Population trends have been measured through springtime breeding bird surveys, and in the northern breeding range, springtime singing-ground surveys. Data suggest that the woodcock population has fallen rangewide by an average of 1.1% yearly over the last four decades.

==Conservation==
The American woodcock is not considered globally threatened by the IUCN. It is more tolerant of deforestation than other woodcocks and snipes; as long as some sheltered woodland remains for breeding, it can thrive even in regions that are mainly used for agriculture. The estimated population is 5 million, so it is the most common sandpiper in North America.

The American Woodcock Conservation Plan presents regional action plans linked to bird conservation regions, fundamental biological units recognized by the U.S. North American Bird Conservation Initiative. The Wildlife Management Institute oversees regional habitat initiatives intended to boost the American woodcock's population by protecting, renewing, and creating habitat throughout the species' range.

Creating young-forest habitat for American woodcocks helps more than 50 other species of wildlife that need early successional habitat during part or all of their lifecycles. These include relatively common animals such as white-tailed deer, snowshoe hare, moose, bobcat, wild turkey, and ruffed grouse, and animals whose populations have also declined in recent decades, such as the golden-winged warbler, whip-poor-will, willow flycatcher, indigo bunting, and New England cottontail.

Leslie Glasgow, the assistant secretary of the Interior for Fish, Wildlife, Parks, and Marine Resources from 1969 to 1970, wrote a dissertation through Texas A&M University on the woodcock, with research based on his observations through the Louisiana State University (LSU) Agricultural Experiment Station. He was an LSU professor from 1948 to 1980 and an authority on wildlife in the wetlands.

== Relationship with humans ==
=== As game ===
The American woodcock is a popular game bird. About 540,000 are killed annually by some 133,000 hunters in the United States. Historically, it was common for woodcocks, as with most other small game birds, to be roasted whole with the digestive tract, termed the "tail", still within the body, and frequently while held above a piece of bread to catch the drippings from the meat.

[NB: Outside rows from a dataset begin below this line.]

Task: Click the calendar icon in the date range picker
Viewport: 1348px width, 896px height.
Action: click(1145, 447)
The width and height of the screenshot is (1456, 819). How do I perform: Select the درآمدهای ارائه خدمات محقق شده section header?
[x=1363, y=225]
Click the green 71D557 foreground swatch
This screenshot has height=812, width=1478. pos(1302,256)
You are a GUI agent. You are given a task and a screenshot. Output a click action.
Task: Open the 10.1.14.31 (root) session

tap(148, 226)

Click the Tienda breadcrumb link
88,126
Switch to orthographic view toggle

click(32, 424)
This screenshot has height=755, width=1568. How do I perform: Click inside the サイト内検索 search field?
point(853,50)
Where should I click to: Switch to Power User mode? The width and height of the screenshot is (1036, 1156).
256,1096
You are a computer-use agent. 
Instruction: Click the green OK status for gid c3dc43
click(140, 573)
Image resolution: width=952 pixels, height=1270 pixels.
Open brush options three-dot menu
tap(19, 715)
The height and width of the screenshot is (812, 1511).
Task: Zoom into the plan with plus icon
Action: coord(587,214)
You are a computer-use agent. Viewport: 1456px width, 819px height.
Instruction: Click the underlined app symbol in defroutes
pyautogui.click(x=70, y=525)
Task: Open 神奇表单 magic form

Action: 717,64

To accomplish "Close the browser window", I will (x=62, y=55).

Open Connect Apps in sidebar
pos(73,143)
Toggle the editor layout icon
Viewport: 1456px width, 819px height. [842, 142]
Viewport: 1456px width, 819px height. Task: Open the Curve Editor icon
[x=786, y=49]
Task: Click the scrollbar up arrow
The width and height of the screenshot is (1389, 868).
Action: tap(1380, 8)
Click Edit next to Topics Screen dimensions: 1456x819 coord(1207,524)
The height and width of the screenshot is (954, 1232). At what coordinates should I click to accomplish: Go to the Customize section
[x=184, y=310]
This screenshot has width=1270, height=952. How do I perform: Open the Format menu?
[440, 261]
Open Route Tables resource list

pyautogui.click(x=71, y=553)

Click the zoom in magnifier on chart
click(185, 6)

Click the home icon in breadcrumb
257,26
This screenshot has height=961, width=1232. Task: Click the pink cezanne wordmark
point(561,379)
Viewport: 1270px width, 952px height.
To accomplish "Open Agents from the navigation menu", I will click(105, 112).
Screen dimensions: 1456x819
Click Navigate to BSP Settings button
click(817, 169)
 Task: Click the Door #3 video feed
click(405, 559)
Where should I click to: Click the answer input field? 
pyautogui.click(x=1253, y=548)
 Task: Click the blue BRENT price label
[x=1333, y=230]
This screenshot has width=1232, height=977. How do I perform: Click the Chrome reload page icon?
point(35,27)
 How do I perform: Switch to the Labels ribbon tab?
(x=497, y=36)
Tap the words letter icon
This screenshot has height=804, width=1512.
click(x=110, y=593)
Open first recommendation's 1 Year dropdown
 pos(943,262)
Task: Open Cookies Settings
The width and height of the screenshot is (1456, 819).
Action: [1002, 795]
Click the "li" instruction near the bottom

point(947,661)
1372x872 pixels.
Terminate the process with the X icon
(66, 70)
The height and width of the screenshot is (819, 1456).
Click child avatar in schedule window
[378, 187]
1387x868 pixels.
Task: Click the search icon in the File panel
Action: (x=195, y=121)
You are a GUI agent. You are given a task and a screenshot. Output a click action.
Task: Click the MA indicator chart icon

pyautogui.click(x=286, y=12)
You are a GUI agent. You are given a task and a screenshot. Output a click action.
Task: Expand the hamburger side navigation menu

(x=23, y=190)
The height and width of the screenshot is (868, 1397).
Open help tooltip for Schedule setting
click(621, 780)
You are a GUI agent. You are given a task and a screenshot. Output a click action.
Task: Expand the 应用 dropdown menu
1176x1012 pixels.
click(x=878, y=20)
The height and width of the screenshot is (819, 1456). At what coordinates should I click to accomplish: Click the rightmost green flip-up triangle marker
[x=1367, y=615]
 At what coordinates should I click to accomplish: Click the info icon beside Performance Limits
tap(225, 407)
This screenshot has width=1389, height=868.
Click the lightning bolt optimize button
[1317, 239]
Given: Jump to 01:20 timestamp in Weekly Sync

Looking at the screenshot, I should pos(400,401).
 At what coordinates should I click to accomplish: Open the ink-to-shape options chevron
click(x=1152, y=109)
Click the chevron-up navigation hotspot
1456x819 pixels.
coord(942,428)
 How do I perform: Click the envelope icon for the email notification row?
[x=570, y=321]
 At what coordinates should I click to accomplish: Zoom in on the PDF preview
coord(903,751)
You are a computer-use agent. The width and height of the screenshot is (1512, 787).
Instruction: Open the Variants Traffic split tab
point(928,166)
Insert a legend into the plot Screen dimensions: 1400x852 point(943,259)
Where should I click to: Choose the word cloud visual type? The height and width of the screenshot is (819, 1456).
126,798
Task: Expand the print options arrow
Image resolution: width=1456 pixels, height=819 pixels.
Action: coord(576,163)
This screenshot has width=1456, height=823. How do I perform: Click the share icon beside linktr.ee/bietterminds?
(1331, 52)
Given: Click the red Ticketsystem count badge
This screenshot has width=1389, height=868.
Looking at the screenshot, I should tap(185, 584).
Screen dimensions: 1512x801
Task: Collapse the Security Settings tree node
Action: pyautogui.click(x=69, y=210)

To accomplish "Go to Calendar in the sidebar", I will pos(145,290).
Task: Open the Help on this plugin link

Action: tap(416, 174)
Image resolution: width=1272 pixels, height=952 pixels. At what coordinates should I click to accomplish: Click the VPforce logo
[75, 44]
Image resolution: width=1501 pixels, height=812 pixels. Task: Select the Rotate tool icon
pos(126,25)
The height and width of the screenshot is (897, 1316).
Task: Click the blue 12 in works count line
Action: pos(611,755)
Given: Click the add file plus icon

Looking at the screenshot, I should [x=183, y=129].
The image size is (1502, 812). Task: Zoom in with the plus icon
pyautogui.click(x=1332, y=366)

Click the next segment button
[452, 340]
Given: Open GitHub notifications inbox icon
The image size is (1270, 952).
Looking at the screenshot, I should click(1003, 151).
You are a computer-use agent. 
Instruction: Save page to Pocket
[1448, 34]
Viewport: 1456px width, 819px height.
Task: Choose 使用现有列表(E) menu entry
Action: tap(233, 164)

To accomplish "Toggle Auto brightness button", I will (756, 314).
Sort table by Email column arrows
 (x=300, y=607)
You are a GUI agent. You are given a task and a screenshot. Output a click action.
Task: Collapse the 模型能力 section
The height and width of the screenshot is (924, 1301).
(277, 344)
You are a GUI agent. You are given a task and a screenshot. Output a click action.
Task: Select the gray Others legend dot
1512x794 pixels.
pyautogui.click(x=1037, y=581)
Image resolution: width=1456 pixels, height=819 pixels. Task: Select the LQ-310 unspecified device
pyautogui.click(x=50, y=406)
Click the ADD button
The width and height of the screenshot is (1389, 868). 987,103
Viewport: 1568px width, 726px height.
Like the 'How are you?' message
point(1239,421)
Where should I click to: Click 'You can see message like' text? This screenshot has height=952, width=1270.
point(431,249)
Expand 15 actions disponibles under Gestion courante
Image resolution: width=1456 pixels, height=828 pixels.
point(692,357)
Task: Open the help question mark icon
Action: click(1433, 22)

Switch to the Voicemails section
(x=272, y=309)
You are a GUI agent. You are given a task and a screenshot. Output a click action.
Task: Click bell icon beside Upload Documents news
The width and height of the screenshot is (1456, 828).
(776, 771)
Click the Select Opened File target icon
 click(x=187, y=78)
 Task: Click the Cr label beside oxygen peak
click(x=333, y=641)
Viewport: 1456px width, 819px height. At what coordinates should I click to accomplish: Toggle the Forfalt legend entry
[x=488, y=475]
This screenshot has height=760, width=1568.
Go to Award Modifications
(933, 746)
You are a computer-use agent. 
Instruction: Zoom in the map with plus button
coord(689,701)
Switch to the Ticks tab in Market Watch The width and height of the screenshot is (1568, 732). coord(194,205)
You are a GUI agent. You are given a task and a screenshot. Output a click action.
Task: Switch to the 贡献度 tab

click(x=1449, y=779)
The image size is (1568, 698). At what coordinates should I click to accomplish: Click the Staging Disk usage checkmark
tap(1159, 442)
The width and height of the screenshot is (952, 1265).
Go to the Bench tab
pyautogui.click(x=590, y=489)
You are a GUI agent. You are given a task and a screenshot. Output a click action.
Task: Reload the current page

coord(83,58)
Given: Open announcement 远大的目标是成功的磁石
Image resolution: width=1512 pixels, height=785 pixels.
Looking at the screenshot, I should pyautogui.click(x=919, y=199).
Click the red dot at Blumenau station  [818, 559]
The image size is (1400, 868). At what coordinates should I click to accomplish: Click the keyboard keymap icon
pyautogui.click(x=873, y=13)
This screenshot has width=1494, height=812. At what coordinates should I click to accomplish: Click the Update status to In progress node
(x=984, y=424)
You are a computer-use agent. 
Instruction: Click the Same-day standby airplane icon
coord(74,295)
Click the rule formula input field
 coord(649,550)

=== In popular culture ===
Beginning around 2024, the bird became viral on social media due to its comedic demeanor, both for its rocking behavior and distinctive "meep" sound (or "peent" as some birders call it). In a testament to this growing popularity, reports of the woodcock's presence in New York City's Bryant Park in early April 2026 attracted large crowds of fans to the site in the hopes of observing the species and its unique behavior.